CME ends bitcoin weekend gaps with launch of 24/7 futures trading starting Friday

CME Group has officially entered the ever-active cryptocurrency market. Starting Friday, CME Bitcoin futures and options now trade 24/7 on Globex, CME’s e-trading platform, with only a 2-hour maintenance pause between 3 a.m. and 5 a.m. UTC each Saturday.

While weekend trades will still settle the next business day, the broader implication is significant as CME’s long-standing weekend gap has effectively disappeared.

For years, Friday closing until Sunday reopening created one of bitcoin’s most recognizable structural inefficiencies. Traders routinely position themselves around “gap-filling,” exploiting the disconnect between CME’s limited trading hours and Bitcoin’s continuous spot market. The weekend’s tight liquidity often exaggerated those moves, turning the CME gap into a technical indicator and speculative strategy.

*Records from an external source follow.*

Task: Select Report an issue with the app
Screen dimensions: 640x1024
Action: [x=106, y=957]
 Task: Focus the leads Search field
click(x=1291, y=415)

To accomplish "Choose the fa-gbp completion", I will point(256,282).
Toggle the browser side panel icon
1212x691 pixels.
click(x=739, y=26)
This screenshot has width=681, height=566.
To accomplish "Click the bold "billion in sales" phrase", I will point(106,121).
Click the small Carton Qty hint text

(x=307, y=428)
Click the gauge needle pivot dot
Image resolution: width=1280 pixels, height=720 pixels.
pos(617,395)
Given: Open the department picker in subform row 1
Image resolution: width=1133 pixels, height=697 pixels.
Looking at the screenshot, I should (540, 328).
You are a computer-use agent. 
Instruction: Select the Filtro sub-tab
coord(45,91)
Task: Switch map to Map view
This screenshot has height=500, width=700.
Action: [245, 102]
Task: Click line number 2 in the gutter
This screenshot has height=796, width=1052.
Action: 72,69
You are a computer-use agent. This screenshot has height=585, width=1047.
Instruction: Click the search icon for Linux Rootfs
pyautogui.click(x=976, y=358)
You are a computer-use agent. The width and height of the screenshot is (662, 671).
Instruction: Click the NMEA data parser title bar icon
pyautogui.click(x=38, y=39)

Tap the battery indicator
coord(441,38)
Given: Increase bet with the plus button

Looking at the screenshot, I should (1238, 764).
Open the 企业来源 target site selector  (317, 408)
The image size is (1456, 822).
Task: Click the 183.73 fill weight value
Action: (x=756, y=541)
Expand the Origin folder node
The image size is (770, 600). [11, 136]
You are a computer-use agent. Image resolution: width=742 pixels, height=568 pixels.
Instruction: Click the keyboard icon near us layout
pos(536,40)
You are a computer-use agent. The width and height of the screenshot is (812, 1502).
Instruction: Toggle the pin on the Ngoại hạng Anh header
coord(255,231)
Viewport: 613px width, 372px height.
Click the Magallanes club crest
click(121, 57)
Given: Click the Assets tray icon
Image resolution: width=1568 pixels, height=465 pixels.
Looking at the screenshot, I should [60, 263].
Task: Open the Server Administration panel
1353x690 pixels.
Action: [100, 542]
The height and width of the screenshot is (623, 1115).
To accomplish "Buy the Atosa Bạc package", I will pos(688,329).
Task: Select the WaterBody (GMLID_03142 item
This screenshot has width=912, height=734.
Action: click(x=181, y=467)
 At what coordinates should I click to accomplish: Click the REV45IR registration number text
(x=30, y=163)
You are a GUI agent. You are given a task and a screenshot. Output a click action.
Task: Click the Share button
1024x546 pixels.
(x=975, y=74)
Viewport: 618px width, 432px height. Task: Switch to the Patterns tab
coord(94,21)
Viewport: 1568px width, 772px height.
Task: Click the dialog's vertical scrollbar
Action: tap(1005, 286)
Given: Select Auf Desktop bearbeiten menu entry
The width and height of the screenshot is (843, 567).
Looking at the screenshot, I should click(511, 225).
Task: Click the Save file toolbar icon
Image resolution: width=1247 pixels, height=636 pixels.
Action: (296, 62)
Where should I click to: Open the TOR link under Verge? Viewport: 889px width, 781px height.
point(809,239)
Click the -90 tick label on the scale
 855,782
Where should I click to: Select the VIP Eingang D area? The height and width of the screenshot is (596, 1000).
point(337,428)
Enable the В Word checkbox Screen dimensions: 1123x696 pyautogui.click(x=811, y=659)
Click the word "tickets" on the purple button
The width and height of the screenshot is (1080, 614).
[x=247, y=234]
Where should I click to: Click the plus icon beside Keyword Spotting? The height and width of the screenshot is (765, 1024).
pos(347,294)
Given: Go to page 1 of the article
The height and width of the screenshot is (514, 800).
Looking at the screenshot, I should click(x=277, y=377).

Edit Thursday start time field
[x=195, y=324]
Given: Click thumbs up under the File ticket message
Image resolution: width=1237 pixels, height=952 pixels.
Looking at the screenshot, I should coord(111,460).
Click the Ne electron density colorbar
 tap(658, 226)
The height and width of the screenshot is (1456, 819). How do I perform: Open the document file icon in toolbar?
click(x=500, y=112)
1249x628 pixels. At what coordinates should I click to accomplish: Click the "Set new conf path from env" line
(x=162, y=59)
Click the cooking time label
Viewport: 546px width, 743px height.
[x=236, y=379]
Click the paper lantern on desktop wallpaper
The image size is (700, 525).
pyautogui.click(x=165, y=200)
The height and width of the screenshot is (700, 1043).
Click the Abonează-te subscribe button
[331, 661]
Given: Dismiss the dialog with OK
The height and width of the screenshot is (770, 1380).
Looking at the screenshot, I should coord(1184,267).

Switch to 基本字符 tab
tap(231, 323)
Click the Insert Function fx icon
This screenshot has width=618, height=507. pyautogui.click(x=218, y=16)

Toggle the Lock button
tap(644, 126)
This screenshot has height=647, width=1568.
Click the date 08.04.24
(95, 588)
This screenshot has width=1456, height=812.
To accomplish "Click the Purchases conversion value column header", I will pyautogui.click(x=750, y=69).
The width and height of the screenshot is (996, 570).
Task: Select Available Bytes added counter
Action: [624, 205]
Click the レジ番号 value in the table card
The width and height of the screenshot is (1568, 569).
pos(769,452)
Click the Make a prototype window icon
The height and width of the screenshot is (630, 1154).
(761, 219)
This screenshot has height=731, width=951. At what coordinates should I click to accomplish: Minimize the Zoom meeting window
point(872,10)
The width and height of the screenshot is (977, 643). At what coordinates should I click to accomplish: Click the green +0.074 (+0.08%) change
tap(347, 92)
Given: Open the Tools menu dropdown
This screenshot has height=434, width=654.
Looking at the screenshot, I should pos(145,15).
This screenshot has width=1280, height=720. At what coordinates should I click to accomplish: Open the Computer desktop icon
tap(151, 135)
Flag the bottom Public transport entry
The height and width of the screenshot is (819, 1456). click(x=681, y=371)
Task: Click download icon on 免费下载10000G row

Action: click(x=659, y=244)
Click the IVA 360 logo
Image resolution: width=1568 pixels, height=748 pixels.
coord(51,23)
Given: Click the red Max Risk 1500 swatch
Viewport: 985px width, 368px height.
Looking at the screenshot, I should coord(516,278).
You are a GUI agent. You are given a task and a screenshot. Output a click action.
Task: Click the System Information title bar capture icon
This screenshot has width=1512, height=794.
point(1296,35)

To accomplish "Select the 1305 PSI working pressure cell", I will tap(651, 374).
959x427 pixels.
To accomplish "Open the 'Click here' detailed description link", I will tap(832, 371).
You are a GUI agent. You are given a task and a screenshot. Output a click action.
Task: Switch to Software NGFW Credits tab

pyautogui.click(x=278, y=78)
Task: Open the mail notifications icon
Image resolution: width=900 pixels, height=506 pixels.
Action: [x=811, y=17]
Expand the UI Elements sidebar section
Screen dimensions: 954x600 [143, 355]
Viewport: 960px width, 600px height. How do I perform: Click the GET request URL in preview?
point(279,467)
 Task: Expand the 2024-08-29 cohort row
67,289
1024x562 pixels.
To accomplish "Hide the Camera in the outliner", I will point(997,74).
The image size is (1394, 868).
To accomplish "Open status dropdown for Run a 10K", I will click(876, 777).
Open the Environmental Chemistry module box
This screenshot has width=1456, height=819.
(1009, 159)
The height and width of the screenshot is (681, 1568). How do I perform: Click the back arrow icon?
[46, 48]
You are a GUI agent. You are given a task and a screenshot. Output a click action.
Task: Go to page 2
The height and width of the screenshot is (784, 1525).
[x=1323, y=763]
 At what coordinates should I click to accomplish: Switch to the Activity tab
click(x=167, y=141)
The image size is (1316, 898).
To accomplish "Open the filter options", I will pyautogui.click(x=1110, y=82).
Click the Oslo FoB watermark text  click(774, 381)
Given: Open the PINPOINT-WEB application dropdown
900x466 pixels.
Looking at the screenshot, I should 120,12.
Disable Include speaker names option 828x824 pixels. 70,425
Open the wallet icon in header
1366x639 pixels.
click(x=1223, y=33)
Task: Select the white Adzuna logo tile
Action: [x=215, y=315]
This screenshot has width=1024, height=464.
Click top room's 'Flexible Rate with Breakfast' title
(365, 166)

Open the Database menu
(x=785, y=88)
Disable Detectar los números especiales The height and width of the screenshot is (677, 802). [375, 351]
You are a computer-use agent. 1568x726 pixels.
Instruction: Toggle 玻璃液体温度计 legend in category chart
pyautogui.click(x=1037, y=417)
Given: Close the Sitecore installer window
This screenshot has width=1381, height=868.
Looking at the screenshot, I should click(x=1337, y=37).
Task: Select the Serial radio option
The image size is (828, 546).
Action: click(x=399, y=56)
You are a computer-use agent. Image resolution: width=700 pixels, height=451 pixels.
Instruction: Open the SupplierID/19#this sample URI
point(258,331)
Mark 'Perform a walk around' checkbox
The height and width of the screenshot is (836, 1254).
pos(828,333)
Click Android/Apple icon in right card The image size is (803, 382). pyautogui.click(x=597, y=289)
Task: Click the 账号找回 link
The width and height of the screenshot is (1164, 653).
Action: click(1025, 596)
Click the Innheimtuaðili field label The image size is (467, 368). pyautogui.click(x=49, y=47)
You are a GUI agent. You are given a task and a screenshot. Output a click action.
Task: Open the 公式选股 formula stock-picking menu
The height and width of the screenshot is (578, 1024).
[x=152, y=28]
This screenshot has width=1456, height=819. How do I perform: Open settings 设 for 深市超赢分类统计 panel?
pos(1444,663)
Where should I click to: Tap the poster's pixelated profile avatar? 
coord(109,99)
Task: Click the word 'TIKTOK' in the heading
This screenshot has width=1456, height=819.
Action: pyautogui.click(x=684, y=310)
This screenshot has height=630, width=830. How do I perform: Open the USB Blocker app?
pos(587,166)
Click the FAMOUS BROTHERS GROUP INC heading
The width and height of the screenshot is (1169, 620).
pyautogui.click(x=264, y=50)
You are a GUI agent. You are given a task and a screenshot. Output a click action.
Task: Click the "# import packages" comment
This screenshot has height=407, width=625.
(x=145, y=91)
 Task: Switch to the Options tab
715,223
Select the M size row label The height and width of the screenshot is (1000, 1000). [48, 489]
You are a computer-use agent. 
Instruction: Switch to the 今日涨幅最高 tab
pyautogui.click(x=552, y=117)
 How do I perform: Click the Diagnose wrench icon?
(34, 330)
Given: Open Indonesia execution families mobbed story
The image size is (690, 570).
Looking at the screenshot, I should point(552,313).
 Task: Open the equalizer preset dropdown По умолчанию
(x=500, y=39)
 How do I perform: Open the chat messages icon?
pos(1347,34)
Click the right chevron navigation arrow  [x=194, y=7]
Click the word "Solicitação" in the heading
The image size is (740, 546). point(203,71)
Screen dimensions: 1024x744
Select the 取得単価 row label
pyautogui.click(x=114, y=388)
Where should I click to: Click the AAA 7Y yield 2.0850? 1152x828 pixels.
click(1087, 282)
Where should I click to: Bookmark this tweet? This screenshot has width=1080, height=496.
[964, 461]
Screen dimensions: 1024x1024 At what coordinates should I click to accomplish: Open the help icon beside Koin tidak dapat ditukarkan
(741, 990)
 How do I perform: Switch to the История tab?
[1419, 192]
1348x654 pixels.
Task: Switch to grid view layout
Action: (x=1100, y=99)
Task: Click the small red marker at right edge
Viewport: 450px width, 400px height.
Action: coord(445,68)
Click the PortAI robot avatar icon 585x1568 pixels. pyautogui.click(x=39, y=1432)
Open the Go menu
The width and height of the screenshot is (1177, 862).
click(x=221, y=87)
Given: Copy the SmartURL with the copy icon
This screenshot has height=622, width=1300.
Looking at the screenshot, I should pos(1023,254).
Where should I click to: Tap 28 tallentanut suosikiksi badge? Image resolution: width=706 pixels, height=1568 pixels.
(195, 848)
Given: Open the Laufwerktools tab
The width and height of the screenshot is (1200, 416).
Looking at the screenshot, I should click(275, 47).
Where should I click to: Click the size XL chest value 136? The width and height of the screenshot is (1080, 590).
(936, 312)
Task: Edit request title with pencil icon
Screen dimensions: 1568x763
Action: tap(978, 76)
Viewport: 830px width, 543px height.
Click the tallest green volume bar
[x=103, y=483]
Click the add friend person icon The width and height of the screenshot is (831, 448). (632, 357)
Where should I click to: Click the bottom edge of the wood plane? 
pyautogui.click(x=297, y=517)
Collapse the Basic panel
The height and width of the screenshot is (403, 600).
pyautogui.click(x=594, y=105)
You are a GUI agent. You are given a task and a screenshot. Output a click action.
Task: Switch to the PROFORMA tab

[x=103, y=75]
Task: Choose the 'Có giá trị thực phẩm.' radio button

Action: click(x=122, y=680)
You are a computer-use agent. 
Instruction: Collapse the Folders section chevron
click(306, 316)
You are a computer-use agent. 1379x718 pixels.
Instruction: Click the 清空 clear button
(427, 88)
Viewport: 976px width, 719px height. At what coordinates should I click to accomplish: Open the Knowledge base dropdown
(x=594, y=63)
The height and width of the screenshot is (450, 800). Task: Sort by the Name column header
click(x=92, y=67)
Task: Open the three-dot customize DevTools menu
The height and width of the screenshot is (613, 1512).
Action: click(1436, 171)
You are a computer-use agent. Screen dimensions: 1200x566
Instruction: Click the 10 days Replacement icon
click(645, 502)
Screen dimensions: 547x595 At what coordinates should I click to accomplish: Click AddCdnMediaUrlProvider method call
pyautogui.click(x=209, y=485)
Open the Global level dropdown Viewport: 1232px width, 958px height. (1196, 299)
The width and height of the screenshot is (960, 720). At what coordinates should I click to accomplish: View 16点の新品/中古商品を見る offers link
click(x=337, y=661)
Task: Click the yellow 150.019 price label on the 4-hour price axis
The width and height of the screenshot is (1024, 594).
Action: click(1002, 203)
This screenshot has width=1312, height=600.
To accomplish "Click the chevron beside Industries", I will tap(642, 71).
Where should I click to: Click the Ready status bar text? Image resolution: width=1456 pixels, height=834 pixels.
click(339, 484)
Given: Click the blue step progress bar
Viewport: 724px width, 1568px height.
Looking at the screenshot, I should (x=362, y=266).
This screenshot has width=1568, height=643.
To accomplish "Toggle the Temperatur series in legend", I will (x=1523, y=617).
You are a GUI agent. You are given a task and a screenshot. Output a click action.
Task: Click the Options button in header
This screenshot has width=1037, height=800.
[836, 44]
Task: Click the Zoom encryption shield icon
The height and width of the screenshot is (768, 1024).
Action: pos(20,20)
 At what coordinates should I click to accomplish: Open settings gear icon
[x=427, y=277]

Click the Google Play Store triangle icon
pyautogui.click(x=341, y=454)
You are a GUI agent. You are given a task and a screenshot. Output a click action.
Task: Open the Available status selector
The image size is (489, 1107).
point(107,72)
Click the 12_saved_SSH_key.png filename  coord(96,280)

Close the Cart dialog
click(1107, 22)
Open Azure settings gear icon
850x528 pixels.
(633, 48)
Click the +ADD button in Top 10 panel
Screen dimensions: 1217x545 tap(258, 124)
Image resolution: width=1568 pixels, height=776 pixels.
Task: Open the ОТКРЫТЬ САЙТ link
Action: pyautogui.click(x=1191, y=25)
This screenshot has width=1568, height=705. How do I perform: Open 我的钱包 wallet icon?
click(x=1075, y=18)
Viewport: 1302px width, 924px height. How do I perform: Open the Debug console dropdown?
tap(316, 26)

Volatility often rose sharply on Sunday’s 11pm UTC reopening, as futures markets recalibrated to wherever spot had drifted over the weekend. That weekend price action was characteristically low volume and largely noisy, with thin order books amplifying moves that would often pick up once institutional participants came online on Sunday night.

With the CME maintenance window now scheduled for Saturday and Sunday hours from 3 a.m. to 5 a.m. UTC, it is worth noting that that window may retain some of its former character. Liquidity will decrease as Globex goes offline, and the 11pm reopening could still lead to brief bursts of volatility as the market finds its footing. It’s a dynamic worth monitoring closely in the coming weeks.

That era is largely over now. By aligning futures trading with bitcoin’s native 24/7 market structure, CME is reducing weekend risk premiums and improving hedging efficiency for institutional participants. Asset managers, hedge funds and corporate treasuries can now manage exposure on an ongoing basis rather than waiting for markets to reopen.

Still, CME is still behind where liquidity actually lies. Founder and CEO Cole Kennelly of Volmex Labs told CoinDesk that BlackRock’s IBIT ETF options currently have between $27 billion and $30 billion in open interest, dwarfing CME’s Bitcoin futures options, which sit closer to $800 million to $900 million. That imbalance helps explain why the BVIV-US Index (BVUS), derived from IBIT’s deeper options market, has become the preferred institutional benchmark for Bitcoin volatility.

Offshore perpetual futures and ETF options will likely maintain their dominance for now. But CME’s shift to 24/7 trading eliminates a critical friction point.

As things stand, there are currently three gaps open at CME, all created this year. Two sit above Bitcoin’s current spot price of around $73,000, one formed in late January near $80,000 and another around $78,500. The third remains open below market, just under $70,000.